▶ [Required task]: Count the lines in the records below that contain the string "size", treating uppercase and lowercase as different. Give only the number.

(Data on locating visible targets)
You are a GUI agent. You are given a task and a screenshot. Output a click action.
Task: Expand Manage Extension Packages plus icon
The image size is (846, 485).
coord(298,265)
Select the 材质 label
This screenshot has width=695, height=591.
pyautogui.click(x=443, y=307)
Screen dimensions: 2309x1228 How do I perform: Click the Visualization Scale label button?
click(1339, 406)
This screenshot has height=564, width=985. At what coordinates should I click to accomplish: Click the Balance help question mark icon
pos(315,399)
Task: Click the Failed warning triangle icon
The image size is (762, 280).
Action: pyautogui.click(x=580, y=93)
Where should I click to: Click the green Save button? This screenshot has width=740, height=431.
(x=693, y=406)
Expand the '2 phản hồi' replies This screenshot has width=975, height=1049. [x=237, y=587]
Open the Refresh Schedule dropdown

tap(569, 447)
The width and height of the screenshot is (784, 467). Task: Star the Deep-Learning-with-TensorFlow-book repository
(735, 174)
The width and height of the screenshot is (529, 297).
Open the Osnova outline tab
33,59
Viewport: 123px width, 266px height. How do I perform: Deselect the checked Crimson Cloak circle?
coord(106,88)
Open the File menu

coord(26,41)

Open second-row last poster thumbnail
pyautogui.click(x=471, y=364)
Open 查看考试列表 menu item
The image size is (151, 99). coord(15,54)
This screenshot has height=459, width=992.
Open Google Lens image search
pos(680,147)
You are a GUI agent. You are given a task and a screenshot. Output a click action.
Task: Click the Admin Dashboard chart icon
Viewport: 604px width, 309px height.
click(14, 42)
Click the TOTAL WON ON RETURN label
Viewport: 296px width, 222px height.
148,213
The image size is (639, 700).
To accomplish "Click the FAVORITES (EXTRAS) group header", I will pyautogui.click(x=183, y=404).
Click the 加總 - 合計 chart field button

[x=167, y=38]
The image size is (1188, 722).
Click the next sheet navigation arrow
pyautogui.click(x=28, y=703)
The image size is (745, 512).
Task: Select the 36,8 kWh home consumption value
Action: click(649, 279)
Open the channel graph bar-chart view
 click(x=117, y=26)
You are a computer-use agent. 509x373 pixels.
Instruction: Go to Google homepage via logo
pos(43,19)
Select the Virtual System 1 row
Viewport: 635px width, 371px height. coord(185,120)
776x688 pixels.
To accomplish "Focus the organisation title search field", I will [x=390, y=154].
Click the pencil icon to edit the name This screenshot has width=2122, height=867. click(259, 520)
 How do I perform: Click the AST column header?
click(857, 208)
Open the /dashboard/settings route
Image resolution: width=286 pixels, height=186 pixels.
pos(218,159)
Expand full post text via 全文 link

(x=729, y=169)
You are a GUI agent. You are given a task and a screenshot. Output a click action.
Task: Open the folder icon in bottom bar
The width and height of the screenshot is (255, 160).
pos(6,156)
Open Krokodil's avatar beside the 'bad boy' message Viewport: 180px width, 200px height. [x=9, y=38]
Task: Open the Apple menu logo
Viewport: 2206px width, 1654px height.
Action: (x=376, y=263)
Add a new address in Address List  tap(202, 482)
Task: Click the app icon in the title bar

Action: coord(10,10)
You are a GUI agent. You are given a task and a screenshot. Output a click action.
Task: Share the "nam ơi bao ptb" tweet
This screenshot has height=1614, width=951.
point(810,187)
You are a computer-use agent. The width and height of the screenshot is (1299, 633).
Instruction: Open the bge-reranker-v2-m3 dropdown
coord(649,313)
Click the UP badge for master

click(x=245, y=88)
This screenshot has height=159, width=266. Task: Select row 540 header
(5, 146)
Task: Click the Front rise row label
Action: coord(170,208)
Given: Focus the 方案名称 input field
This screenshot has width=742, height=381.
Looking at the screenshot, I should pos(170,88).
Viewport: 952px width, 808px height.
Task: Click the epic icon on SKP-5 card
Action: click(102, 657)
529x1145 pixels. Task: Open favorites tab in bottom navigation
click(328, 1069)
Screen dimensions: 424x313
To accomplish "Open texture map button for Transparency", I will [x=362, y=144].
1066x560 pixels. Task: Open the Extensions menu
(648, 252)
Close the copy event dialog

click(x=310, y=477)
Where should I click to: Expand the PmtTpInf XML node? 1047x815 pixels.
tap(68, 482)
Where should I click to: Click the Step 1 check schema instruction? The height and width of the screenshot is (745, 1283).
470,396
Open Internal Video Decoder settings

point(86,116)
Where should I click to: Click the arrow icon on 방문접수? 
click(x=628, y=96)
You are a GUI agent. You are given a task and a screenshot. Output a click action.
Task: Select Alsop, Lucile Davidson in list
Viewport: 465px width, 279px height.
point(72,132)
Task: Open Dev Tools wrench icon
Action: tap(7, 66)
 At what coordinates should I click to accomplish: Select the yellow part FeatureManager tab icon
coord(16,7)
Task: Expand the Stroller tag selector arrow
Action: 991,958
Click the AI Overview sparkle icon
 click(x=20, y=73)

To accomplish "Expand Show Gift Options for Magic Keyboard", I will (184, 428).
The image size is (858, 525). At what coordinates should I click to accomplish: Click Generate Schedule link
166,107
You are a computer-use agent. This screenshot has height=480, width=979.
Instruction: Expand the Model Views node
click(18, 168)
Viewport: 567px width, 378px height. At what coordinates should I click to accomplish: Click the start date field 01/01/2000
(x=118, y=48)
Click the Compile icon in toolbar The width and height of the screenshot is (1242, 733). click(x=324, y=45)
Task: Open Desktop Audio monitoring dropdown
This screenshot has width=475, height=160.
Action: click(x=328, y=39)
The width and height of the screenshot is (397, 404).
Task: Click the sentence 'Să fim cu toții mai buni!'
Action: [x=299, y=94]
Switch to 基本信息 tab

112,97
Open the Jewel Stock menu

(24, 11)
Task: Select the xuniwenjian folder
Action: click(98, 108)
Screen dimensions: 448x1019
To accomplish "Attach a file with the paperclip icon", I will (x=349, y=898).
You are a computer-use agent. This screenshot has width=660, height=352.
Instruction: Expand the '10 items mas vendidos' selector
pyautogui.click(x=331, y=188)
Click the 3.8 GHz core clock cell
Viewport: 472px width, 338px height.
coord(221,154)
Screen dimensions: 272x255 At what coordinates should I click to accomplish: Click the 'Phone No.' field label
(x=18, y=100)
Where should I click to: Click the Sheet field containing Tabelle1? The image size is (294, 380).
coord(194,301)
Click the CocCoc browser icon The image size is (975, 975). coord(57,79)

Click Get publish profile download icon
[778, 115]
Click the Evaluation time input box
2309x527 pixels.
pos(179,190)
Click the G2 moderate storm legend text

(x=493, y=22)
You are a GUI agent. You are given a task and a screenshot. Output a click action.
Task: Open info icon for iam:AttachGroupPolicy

▶ [Solution for this exercise]: 9